Colorado appears to be interested in pursuing something very similar in its waiver-renewal request, which isn’t due to the feds until the end of the month. According to an outline of the proposed renewal request, Colorado would like to develop a plan for piloting an alternative accountability system that would allow a select number of districts to try out performance-based assessments in certain grades, as opposed to the state summative test. (That’s not the only interesting thing that the Centennial State is mulling in its renewal request. More on that below, and in this blog post.)
It appears that Colorado isn’t actually proposing the pilot right now. It seems the state will just use its renewal application to let the feds know that it ... plans to plan a pilot. Presumably, that would allow the department to help the state come up with a proposal that will pass muster. And it seems like it would be pretty hard for the department to say to the state, “No, you can’t make a plan.”
But actually approving the state’s request seems could be a whole different ball of wax. In giving New Hampshire the green light on its local assessment pilot earlier this month, the department went out of its way to explain why the Granite State—and its request—was very special, in part because the state had been working on competency-based learning for years and had spent a lot of time working with its district to find ways to make the performance tasks “comparable” among districts.
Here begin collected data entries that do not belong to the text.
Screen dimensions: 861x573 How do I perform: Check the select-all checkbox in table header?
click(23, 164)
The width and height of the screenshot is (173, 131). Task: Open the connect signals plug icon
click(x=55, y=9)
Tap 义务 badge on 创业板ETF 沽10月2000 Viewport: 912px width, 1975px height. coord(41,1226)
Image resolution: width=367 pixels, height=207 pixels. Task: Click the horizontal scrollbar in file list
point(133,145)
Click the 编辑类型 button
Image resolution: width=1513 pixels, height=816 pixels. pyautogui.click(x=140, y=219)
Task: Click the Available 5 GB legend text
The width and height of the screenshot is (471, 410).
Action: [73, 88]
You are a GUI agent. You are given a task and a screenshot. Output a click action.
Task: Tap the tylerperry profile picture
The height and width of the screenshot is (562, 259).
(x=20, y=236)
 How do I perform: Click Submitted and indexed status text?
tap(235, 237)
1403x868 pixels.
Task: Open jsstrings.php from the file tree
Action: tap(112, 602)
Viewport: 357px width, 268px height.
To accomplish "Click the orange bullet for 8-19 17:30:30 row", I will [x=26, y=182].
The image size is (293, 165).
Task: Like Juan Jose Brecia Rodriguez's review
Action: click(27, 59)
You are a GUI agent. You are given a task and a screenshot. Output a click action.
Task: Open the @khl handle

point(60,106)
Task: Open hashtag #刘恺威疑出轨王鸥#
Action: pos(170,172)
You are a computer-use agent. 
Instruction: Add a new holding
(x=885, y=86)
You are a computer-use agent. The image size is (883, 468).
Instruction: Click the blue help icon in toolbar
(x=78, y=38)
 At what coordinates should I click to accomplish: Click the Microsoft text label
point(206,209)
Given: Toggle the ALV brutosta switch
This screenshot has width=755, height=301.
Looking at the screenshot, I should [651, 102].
The underlying message is that not everyone would be able to jump over that bar.
Meanwhile, the possible local testing pilot isn’t the only notable part of Colorado’s proposal, which hasn’t yet been submitted to the feds, meaning there could still be changes.
The state also wants to delay counting English-language learners for accountability purposes until ELLs have been in the country for two years. The NCLB law expects those students to count after just one year. But Florida recently got flexibility for the two-year window, after a long (and somewhat bitter) standoff with the department. So clearly, other states want to see if they’ll be able to get a similar deal.
Maybe the most interesting potential ask from Colorado has to do with langauge on “opting out” of standardized state tests. More here.
What’s more, states may be looking for further leeway on another key part of the waivers: teacher evaluation. Connecticut, for example, is seeking to delay incorporating test scores into teacher performance reviews until the 2016-17 school year. (That appears to be one year longer than the feds have explicitly allowed—and it’s beyond the end of the Obama administration.)